• **TASK OBJECTIVE**
Format the text of the records below as a JSON list of strings with one string per line, omitting blank lines and the pictures.

• **TASK INPUTS**
——————————

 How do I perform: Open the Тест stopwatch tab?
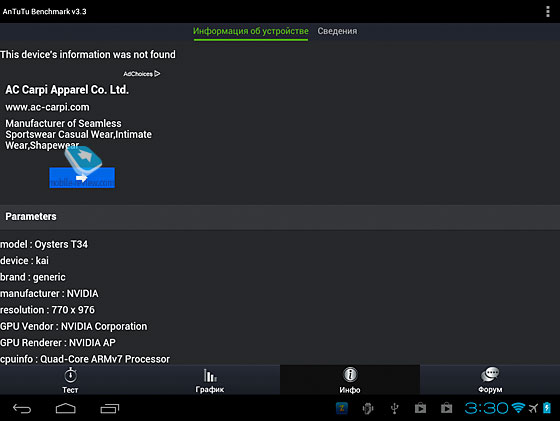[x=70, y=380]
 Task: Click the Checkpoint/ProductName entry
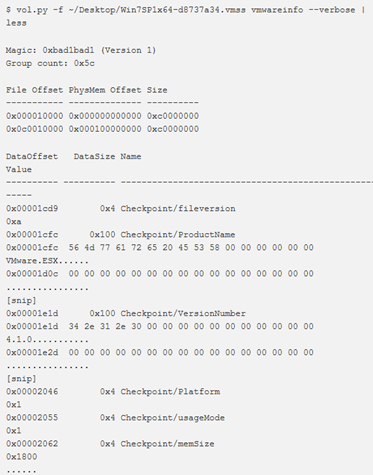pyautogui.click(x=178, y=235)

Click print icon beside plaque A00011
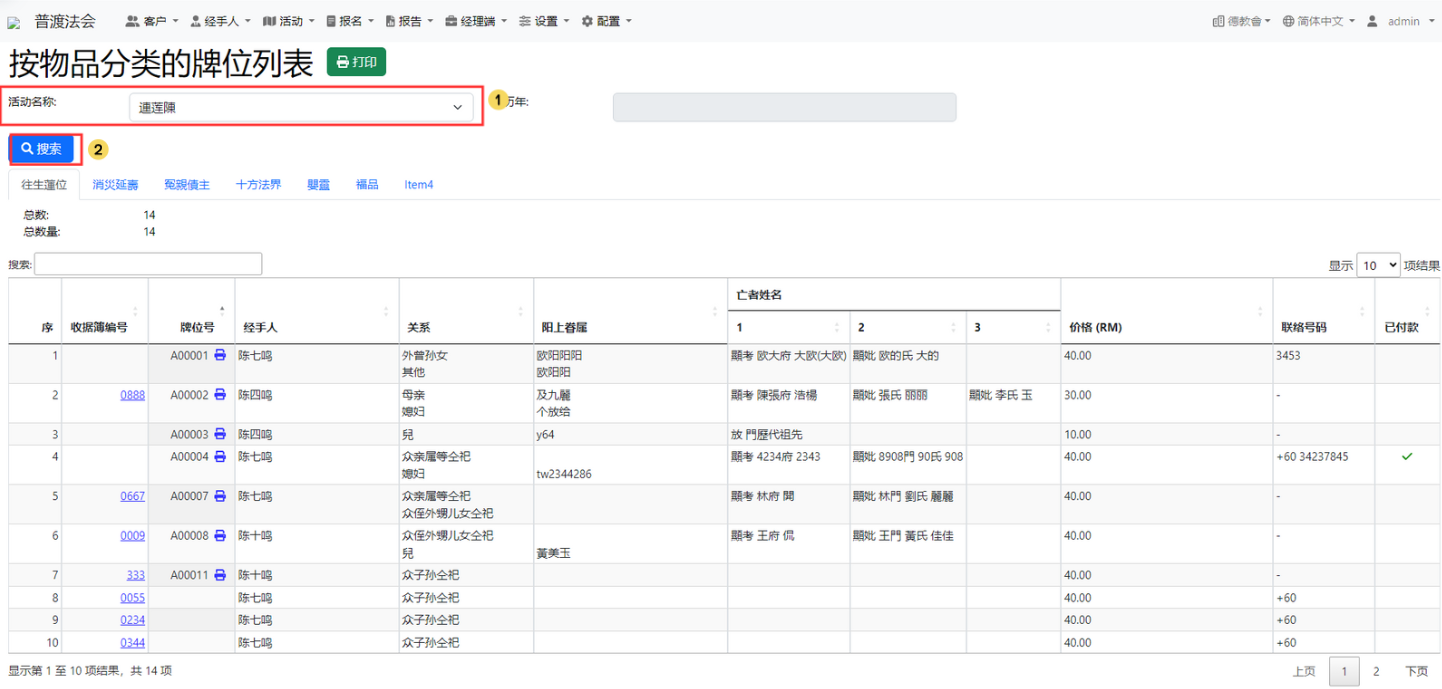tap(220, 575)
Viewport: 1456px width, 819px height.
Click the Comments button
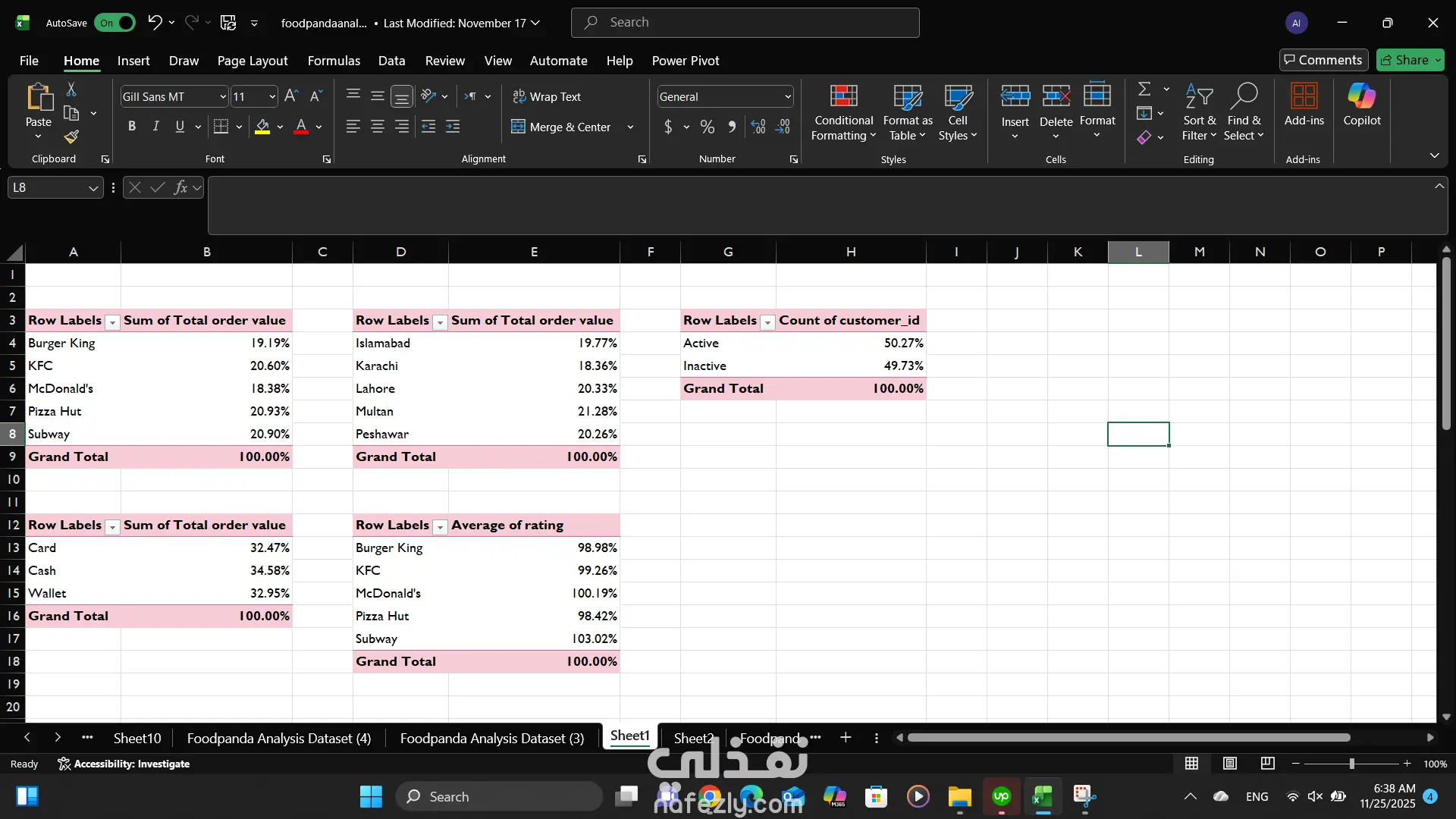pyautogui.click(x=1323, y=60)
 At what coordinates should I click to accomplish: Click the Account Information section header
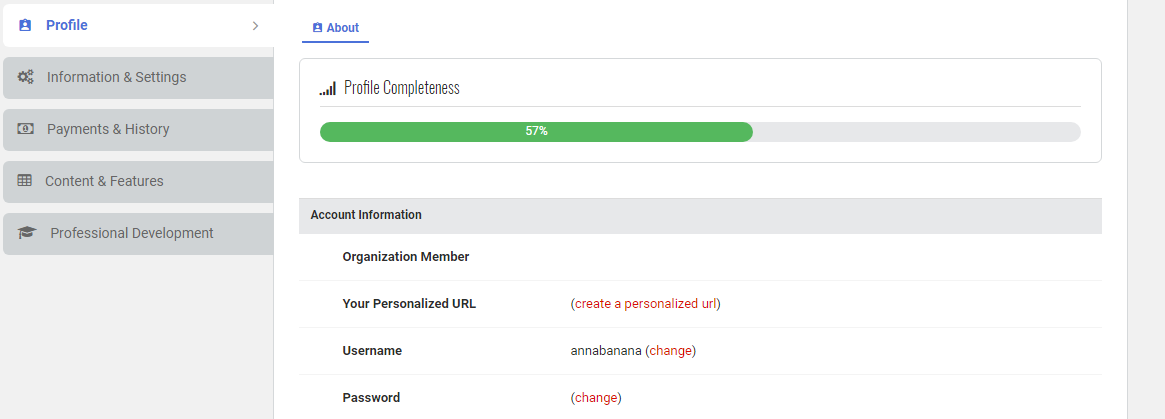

——————————

• **ANSWER BELOW**
[
  " How do I perform: Open the Тест stopwatch tab?",
  "[x=70, y=380]",
  " Task: Click the Checkpoint/ProductName entry",
  "pyautogui.click(x=178, y=235)",
  "Click print icon beside plaque A00011",
  "tap(220, 575)",
  "Viewport: 1456px width, 819px height.",
  "Click the Comments button",
  "pyautogui.click(x=1323, y=60)",
  " At what coordinates should I click to accomplish: Click the Account Information section header"
]